Portanto, esta pesquisa centrou-se em conhecer fragmentos daquilo que foi considerado
antigo e atual sem reduzi-los a vocábulos que significam uma oposição. Acreditamos que
refletir, a partir do presente, algumas das sínteses que positivaram o “novo” e negativaram o
“velho”, tornando-os antagônicos e incompatíveis numa temporalidade pode ampliar os debates
contemporâneos sobre os modelos de escolarização e suas práticas ao considerar que palavras
não são apenas códigos comunicativos, elas são encarnações de sentidos que produzem escolas
na mesma medida em que são produzidas pela/para/nas/com as escolas.
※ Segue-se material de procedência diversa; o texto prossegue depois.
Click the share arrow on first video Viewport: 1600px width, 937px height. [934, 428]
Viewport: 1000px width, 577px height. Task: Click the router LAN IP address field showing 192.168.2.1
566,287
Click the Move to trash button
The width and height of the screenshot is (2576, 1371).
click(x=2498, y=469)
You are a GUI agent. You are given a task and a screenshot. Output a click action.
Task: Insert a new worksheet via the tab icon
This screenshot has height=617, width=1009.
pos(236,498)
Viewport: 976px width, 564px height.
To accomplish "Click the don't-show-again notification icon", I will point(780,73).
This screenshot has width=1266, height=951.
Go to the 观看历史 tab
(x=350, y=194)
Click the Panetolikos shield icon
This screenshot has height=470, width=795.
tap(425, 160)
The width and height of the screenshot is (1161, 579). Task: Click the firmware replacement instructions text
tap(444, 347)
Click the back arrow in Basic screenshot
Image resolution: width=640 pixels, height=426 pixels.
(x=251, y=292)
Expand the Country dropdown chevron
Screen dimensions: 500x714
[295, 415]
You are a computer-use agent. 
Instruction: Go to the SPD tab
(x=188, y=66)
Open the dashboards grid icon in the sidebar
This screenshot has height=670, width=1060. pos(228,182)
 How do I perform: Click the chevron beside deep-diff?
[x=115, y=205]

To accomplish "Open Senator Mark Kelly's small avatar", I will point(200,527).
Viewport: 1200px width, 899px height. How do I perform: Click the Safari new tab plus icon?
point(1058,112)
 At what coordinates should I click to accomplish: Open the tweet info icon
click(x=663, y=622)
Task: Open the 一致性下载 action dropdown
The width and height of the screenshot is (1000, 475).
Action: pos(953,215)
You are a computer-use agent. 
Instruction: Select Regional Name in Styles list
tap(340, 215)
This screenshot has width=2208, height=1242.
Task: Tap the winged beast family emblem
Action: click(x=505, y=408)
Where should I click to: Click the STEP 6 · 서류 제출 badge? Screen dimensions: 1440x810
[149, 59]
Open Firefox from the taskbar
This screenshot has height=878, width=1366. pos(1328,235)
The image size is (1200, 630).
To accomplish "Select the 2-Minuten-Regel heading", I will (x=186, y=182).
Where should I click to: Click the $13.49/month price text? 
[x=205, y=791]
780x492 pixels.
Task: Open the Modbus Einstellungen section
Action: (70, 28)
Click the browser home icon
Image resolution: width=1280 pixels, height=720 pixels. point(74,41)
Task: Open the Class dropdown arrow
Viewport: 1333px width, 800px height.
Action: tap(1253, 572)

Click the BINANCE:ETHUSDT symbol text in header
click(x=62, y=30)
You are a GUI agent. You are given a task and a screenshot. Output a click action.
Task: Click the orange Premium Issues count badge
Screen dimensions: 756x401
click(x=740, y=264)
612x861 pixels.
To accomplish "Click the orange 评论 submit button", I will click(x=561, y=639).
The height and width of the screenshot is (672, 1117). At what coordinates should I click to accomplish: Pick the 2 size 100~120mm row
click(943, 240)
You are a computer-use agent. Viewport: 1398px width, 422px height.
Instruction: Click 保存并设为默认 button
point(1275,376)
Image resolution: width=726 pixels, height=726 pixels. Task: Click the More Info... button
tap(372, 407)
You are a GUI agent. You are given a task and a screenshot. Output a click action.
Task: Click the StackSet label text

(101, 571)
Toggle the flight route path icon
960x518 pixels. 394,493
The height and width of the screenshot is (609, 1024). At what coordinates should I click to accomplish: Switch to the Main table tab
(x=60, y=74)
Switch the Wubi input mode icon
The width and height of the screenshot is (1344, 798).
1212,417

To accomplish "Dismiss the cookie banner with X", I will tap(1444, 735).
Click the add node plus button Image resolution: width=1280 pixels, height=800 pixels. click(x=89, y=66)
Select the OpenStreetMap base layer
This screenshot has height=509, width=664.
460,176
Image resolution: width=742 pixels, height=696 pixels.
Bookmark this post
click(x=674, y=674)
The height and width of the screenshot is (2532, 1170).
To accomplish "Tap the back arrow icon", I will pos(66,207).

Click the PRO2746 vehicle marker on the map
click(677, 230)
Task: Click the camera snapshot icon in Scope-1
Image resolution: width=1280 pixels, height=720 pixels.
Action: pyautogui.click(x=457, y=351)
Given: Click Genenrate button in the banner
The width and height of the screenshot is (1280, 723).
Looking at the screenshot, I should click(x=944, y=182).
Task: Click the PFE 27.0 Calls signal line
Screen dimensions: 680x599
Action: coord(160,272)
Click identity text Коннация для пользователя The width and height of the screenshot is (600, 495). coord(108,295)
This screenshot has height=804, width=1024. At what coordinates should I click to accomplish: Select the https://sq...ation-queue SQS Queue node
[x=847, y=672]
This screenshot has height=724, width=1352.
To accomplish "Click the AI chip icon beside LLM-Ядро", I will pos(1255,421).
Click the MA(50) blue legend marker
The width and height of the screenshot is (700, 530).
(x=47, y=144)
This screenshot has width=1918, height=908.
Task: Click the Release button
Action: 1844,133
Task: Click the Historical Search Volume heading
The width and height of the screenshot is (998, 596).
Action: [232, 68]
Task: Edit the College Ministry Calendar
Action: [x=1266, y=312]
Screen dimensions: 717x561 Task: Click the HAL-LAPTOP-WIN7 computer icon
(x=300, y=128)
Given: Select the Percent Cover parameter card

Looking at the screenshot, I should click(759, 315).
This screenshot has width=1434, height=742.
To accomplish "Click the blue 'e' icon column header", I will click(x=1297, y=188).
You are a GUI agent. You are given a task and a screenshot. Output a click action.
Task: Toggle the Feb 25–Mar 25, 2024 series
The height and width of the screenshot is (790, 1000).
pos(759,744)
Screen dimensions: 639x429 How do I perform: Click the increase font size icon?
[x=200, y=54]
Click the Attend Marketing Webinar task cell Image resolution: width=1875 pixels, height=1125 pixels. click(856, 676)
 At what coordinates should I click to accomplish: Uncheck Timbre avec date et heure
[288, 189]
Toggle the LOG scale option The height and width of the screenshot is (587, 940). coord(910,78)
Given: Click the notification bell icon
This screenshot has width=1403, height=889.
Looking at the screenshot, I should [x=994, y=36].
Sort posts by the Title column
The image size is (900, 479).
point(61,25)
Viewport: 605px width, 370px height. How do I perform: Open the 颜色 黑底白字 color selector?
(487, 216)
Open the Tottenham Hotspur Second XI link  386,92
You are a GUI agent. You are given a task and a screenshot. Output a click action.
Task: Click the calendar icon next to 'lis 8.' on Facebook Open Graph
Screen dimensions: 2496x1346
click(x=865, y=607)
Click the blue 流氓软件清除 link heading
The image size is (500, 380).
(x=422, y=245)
Assim, ainda
permanecem problematizações a serem feitas acerca das apropriações de práticas
escolanovistas que foram materializadas nas salas de aula dos grupos escolares catarinenses
diante dos modelos pedagógicos abalizados pelas políticas educacionais em vigor. Nesta
direção, avaliamos, a partir dos simbolismos que compões a aprendizagem e o ensino por meio
das representações de práticas escolanovistas inscritas em períodos onde o nacionalismo e o
autoritarismo exacerbados fazem emergir uma serie de estratégias, que se torna pertinente
adentrar por questionamentos sobre os usos feitos destas representações no cotidiano escolar da
escola primária catarinense. A busca pelas táticas, este território do “não lugar” onde se
multiplicam as astúcias, uma capacidade de metamorfosear que, segundo Certeau (2012, p.65)
“permitem ou refreiam a circulação numa rede de poderes” justificam a continuidade de
pesquisas que se debrucem sobre os fazeres escolares do período escolanovista para além das
representações e das estratégias deste espaço/tempo.